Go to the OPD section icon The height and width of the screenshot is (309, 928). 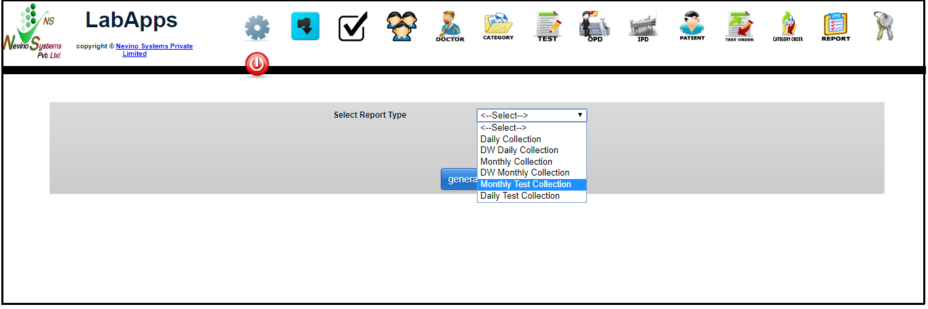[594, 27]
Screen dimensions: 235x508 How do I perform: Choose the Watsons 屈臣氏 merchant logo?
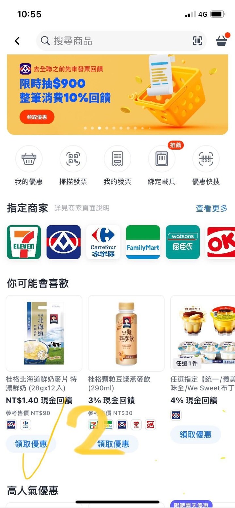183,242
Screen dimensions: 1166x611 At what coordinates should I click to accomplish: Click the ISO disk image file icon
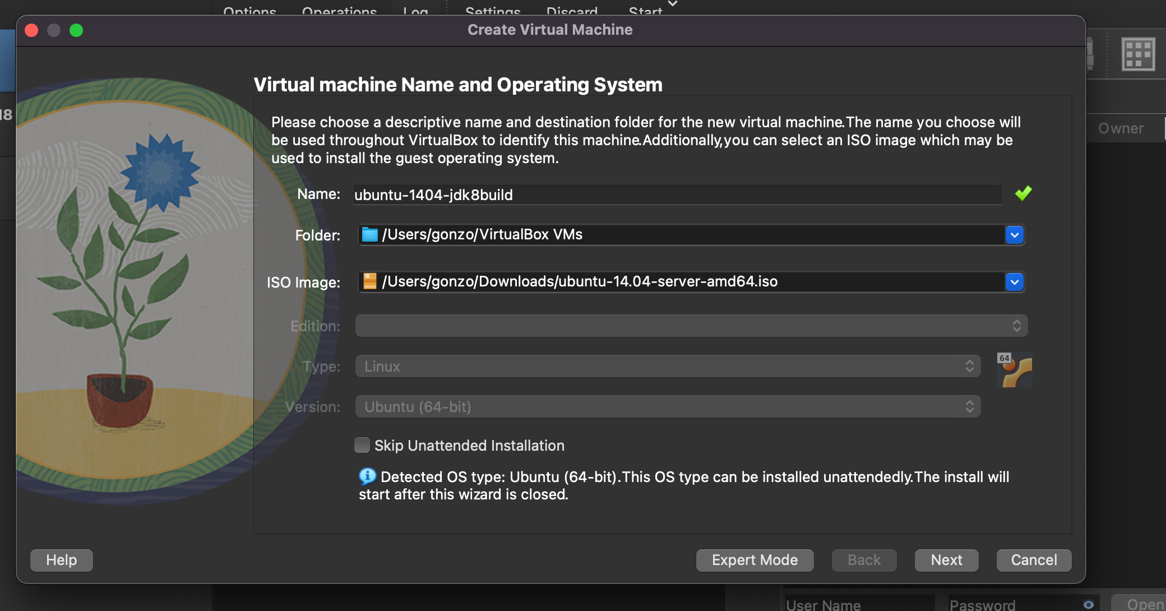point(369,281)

============================================================

[TO DO]
From the line with "Screen dimensions: 1166x611" through the final line of the data above, copy everything exactly, both ends included, but not the pictures.

[ANSWER BOX]
Screen dimensions: 1166x611 At what coordinates should I click to accomplish: Click the ISO disk image file icon
point(369,281)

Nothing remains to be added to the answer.